(Screenshot grounding data)

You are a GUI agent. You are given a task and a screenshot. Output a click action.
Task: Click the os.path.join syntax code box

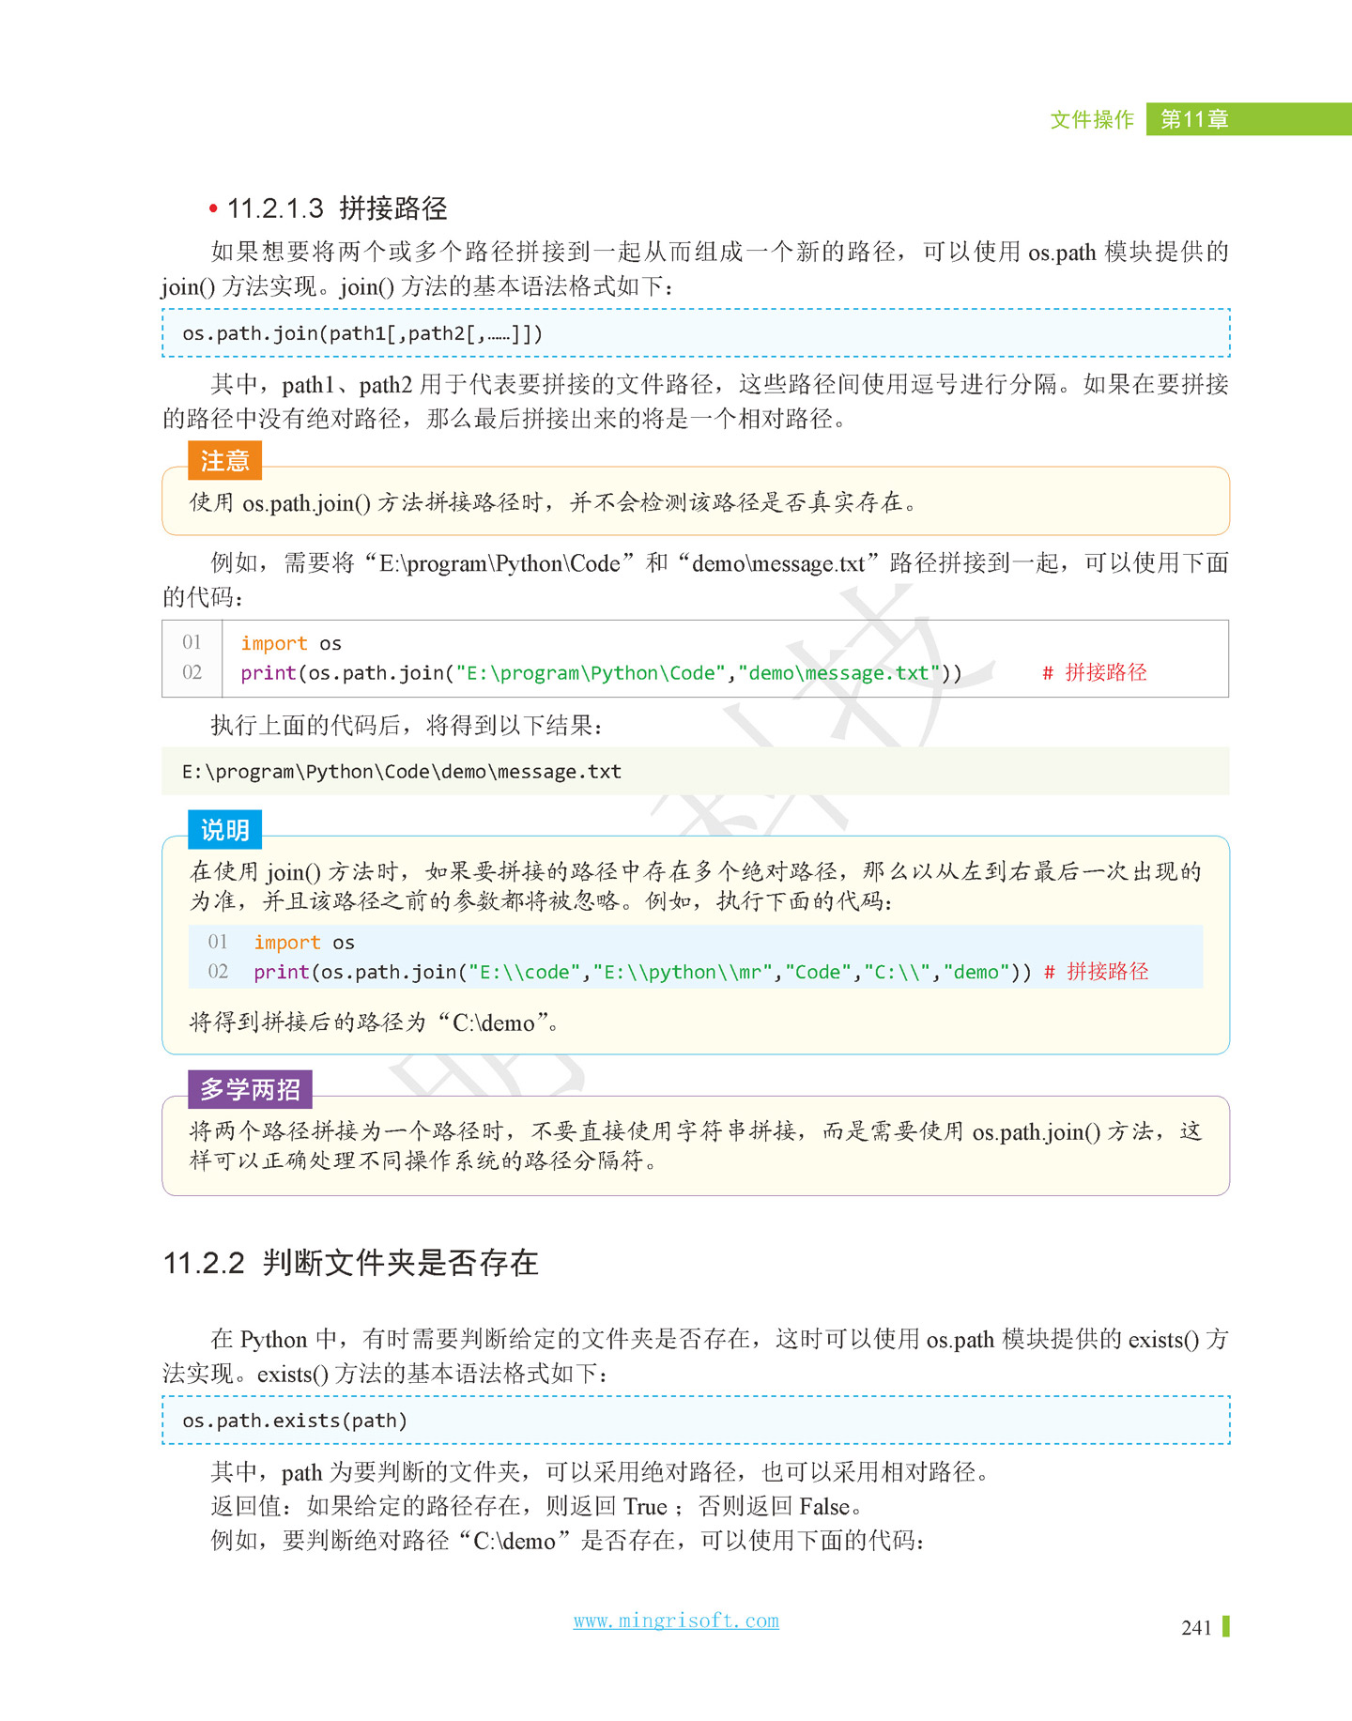[x=695, y=333]
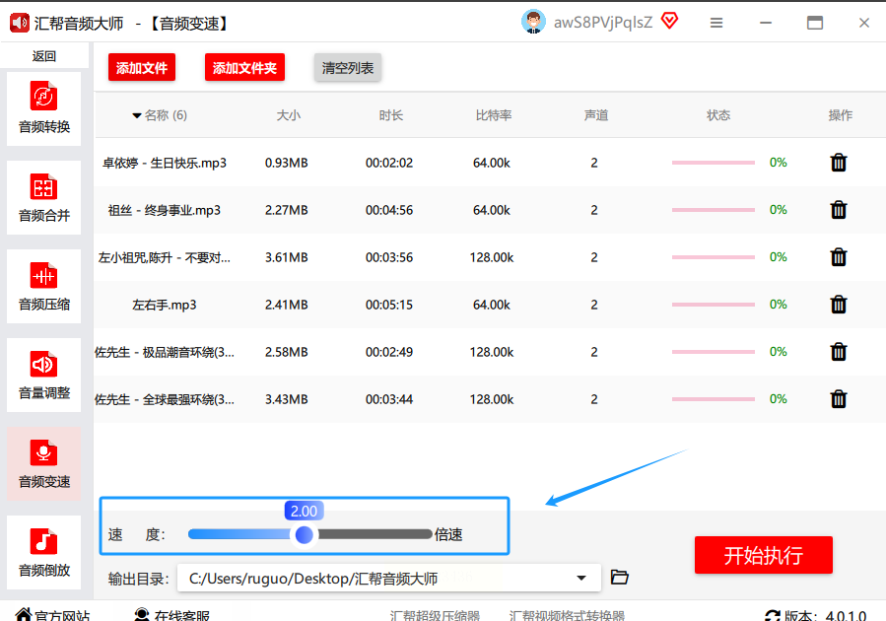Viewport: 886px width, 621px height.
Task: Expand the output directory dropdown arrow
Action: 581,579
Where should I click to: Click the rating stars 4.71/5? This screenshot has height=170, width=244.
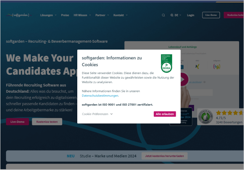pos(230,113)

*Work to be completed*
Transcribe exactly the lines running from the line with "Task: Click the os.path.join syntax code box" to the last line of the entries. Pictures stay out of the copy.

*Response*
Task: Click the os.path.join syntax code box

[x=695, y=333]
Viewport: 886px width, 621px height.
Task: Expand the output directory dropdown arrow
Action: 581,579
Where should I click to: Click the rating stars 4.71/5? This screenshot has height=170, width=244.
pos(230,113)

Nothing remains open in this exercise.